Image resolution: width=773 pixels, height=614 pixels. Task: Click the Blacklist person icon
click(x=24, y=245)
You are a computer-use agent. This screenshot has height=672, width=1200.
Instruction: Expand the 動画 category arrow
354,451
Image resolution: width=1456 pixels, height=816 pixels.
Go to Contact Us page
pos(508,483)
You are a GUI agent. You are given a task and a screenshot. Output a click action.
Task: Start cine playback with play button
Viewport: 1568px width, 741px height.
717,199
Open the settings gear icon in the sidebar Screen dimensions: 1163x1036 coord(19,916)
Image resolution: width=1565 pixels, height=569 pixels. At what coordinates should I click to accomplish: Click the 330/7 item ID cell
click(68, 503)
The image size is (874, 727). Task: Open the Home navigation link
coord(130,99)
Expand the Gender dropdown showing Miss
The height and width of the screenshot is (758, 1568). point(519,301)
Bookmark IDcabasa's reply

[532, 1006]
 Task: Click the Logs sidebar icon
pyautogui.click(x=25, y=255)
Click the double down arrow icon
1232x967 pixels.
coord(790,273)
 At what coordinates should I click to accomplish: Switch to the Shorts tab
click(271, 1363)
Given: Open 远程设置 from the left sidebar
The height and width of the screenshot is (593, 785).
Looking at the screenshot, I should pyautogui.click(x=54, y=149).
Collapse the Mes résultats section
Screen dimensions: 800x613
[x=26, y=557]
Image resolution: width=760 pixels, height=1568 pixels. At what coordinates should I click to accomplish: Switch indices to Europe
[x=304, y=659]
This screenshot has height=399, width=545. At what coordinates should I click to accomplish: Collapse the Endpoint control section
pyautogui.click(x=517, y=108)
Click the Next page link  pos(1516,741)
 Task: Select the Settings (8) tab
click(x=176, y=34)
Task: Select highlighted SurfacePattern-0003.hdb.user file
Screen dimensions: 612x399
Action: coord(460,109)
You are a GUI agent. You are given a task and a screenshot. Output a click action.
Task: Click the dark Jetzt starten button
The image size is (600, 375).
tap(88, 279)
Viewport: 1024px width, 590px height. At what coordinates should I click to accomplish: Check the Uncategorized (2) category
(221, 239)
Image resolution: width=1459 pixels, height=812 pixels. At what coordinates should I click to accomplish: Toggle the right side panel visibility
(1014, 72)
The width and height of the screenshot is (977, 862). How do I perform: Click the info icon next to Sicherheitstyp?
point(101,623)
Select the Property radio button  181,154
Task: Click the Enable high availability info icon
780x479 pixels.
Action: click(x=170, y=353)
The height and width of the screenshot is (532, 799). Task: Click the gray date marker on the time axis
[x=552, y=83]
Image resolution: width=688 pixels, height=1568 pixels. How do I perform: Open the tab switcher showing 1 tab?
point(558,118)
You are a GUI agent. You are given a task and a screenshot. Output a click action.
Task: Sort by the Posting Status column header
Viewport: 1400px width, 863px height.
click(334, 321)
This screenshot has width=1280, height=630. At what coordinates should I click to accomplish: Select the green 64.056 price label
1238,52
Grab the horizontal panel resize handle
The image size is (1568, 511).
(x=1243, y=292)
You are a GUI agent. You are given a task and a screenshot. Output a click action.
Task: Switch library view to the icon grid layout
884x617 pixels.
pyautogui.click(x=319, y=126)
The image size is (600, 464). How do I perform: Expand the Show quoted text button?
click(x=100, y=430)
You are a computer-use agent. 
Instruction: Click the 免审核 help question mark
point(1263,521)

- **ACTIVITY**:
Please return the records above exactly as they are written.

- **REPLY**:
Image resolution: width=773 pixels, height=614 pixels. Task: Click the Blacklist person icon
click(x=24, y=245)
You are a computer-use agent. This screenshot has height=672, width=1200.
Instruction: Expand the 動画 category arrow
354,451
Image resolution: width=1456 pixels, height=816 pixels.
Go to Contact Us page
pos(508,483)
You are a GUI agent. You are given a task and a screenshot. Output a click action.
Task: Start cine playback with play button
Viewport: 1568px width, 741px height.
717,199
Open the settings gear icon in the sidebar Screen dimensions: 1163x1036 coord(19,916)
Image resolution: width=1565 pixels, height=569 pixels. At what coordinates should I click to accomplish: Click the 330/7 item ID cell
click(68, 503)
The image size is (874, 727). Task: Open the Home navigation link
coord(130,99)
Expand the Gender dropdown showing Miss
The height and width of the screenshot is (758, 1568). point(519,301)
Bookmark IDcabasa's reply

[532, 1006]
 Task: Click the Logs sidebar icon
pyautogui.click(x=25, y=255)
Click the double down arrow icon
1232x967 pixels.
coord(790,273)
 At what coordinates should I click to accomplish: Switch to the Shorts tab
click(271, 1363)
Given: Open 远程设置 from the left sidebar
The height and width of the screenshot is (593, 785).
Looking at the screenshot, I should pyautogui.click(x=54, y=149).
Collapse the Mes résultats section
Screen dimensions: 800x613
[x=26, y=557]
Image resolution: width=760 pixels, height=1568 pixels. At what coordinates should I click to accomplish: Switch indices to Europe
[x=304, y=659]
This screenshot has height=399, width=545. At what coordinates should I click to accomplish: Collapse the Endpoint control section
pyautogui.click(x=517, y=108)
Click the Next page link  pos(1516,741)
 Task: Select the Settings (8) tab
click(x=176, y=34)
Task: Select highlighted SurfacePattern-0003.hdb.user file
Screen dimensions: 612x399
Action: coord(460,109)
You are a GUI agent. You are given a task and a screenshot. Output a click action.
Task: Click the dark Jetzt starten button
The image size is (600, 375).
tap(88, 279)
Viewport: 1024px width, 590px height. At what coordinates should I click to accomplish: Check the Uncategorized (2) category
(221, 239)
Image resolution: width=1459 pixels, height=812 pixels. At what coordinates should I click to accomplish: Toggle the right side panel visibility
(1014, 72)
The width and height of the screenshot is (977, 862). How do I perform: Click the info icon next to Sicherheitstyp?
point(101,623)
Select the Property radio button  181,154
Task: Click the Enable high availability info icon
780x479 pixels.
Action: click(x=170, y=353)
The height and width of the screenshot is (532, 799). Task: Click the gray date marker on the time axis
[x=552, y=83]
Image resolution: width=688 pixels, height=1568 pixels. How do I perform: Open the tab switcher showing 1 tab?
point(558,118)
You are a GUI agent. You are given a task and a screenshot. Output a click action.
Task: Sort by the Posting Status column header
Viewport: 1400px width, 863px height.
click(334, 321)
This screenshot has width=1280, height=630. At what coordinates should I click to accomplish: Select the green 64.056 price label
1238,52
Grab the horizontal panel resize handle
The image size is (1568, 511).
(x=1243, y=292)
You are a GUI agent. You are given a task and a screenshot. Output a click action.
Task: Switch library view to the icon grid layout
884x617 pixels.
pyautogui.click(x=319, y=126)
The image size is (600, 464). How do I perform: Expand the Show quoted text button?
click(x=100, y=430)
You are a computer-use agent. 
Instruction: Click the 免审核 help question mark
point(1263,521)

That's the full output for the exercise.